Теперь, в Мадриде, этот знаменитый репортер, получавший 500 долларов за каждую телеграмму и 1000 долларов за статью, стремился к новой, высокой цели, более значительной, чем охота на диких зверей в Африке, ловля форели и охота на дичь в северном Мичигане, схватки с "большой" рыбой в Гольфстриме или страстное увлечение боем быков. В Испании Хемингуэй оказался среди храбрых, хорошо знавших свое дело и оптимистично настроенных людей: Оренбург, Мальро, снискавший легендарную известность венгерский фотограф Роберт Капа, немецкие интернационалисты Густав Реглер, Ганс Кале, Вернер Хейльбрун и Людвиг Ренн, оператор Роман Кармен и писатель Михаил Кольцов, генералы Петров, Вальтер и Лукач, кубинские писатели Карпентьер, Гильен, Маринельо, чилиец Неруда, испанцы Альберти и Мария Тереза Леон, а также соотечественники писателя Ленгстон Хьюз и Поль Робсон. Война еще больше упрочила старые дружеские связи Хемингуэя и одновременно позволила ему обрести новых друзей, которые навещали писателя в его доме на Финке Вихии в послевоенные годы и которым он в меру своих возможностей оказывал помощь. Так, вдове Вернера Хейльбруна он передал права на сценарий "Испанская земля", а Густаву Реглеру помог выбраться из французского концлагеря и написал предисловие к его роману "Зеленый крест", основанному на событиях гражданской войны в Испании.

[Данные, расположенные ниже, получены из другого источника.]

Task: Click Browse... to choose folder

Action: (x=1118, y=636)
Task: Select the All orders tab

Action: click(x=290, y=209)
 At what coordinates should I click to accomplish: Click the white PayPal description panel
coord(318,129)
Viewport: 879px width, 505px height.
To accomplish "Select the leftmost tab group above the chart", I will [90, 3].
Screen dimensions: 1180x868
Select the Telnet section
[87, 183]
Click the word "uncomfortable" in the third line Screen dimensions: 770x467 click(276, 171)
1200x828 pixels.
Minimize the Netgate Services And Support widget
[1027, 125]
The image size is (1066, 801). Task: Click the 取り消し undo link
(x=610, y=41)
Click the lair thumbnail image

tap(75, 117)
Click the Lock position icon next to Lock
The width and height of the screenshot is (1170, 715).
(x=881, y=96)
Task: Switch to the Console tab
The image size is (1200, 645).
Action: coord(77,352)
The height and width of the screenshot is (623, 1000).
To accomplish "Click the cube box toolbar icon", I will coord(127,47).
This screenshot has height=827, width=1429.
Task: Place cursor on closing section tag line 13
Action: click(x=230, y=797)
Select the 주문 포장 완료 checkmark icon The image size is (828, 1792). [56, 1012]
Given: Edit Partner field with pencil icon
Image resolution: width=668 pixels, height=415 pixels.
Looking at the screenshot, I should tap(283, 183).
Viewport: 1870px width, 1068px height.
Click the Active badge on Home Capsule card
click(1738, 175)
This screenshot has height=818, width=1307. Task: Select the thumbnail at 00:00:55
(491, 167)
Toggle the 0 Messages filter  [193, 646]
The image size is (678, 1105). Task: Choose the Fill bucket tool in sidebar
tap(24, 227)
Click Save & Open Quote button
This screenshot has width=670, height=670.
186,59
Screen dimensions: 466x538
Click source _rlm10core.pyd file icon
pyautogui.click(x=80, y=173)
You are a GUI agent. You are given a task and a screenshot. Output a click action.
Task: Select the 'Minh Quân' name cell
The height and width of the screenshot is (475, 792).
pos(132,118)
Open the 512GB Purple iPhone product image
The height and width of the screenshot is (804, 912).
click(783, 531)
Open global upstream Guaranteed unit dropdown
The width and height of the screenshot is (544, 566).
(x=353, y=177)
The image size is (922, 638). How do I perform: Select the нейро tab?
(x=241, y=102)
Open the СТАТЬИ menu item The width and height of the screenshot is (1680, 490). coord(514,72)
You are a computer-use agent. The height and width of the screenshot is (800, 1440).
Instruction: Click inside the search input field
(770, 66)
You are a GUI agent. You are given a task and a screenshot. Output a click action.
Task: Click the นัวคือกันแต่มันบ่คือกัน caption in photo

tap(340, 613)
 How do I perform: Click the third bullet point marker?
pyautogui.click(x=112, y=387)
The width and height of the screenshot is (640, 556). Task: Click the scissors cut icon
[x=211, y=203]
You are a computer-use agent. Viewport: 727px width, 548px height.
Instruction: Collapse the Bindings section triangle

Вполне возможно, что были моменты, когда пребывание Хемингуэя в сражавшейся Испании могло показаться беззаботной прогулкой. Ведь он увлек за собой матадора Сиднея Франклина, поэта Ивена Шипмена, других своих давних испанских друзей, однако на этот раз вместо праздничной и расслабленной атмосферы "Фиесты" героев окружали разрушения и смерть.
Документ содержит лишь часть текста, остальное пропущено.